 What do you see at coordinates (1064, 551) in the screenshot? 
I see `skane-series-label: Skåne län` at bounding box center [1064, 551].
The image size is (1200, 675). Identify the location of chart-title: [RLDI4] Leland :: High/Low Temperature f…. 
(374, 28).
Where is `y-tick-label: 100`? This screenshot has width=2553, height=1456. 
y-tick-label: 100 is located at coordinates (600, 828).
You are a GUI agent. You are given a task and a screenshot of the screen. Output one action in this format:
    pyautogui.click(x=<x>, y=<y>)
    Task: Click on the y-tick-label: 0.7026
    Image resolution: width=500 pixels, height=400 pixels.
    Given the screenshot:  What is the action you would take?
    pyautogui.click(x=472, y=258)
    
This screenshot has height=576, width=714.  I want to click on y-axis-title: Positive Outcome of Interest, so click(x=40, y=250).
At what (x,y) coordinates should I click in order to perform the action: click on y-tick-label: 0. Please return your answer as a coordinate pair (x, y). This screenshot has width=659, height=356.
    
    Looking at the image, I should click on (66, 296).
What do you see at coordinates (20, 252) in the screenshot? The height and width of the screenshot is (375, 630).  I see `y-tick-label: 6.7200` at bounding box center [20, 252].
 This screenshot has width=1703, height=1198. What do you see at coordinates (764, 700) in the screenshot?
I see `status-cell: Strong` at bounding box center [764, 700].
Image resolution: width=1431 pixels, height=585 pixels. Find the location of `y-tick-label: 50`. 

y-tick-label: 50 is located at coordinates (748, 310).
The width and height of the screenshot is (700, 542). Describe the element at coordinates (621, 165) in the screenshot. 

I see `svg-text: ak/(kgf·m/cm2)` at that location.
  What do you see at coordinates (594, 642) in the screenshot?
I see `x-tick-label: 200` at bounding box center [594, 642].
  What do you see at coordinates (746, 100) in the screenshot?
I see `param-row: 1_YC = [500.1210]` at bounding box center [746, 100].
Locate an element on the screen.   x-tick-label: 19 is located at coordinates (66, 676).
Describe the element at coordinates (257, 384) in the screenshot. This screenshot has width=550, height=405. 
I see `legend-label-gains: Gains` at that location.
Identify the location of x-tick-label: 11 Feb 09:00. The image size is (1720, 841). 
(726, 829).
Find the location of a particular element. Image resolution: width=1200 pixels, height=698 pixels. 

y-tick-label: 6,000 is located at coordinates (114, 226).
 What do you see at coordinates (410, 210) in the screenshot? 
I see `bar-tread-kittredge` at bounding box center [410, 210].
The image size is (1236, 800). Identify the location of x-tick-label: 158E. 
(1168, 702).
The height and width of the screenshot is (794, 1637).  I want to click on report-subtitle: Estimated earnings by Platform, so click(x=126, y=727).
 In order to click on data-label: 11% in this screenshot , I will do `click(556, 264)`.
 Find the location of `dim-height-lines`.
***
Exercise requirements:
Please echo the records verbatim, starting at the very beginning of the records and going through the line that contains "This screenshot has height=576, width=714.", including that line.

Completed task:
 What do you see at coordinates (1064, 551) in the screenshot? 
I see `skane-series-label: Skåne län` at bounding box center [1064, 551].
The image size is (1200, 675). Identify the location of chart-title: [RLDI4] Leland :: High/Low Temperature f…. 
(374, 28).
Where is `y-tick-label: 100`? This screenshot has width=2553, height=1456. 
y-tick-label: 100 is located at coordinates (600, 828).
You are a GUI agent. You are given a task and a screenshot of the screen. Output one action in this format:
    pyautogui.click(x=<x>, y=<y>)
    Task: Click on the y-tick-label: 0.7026
    Image resolution: width=500 pixels, height=400 pixels.
    Given the screenshot:  What is the action you would take?
    pyautogui.click(x=472, y=258)
    
This screenshot has height=576, width=714.  I want to click on y-axis-title: Positive Outcome of Interest, so click(x=40, y=250).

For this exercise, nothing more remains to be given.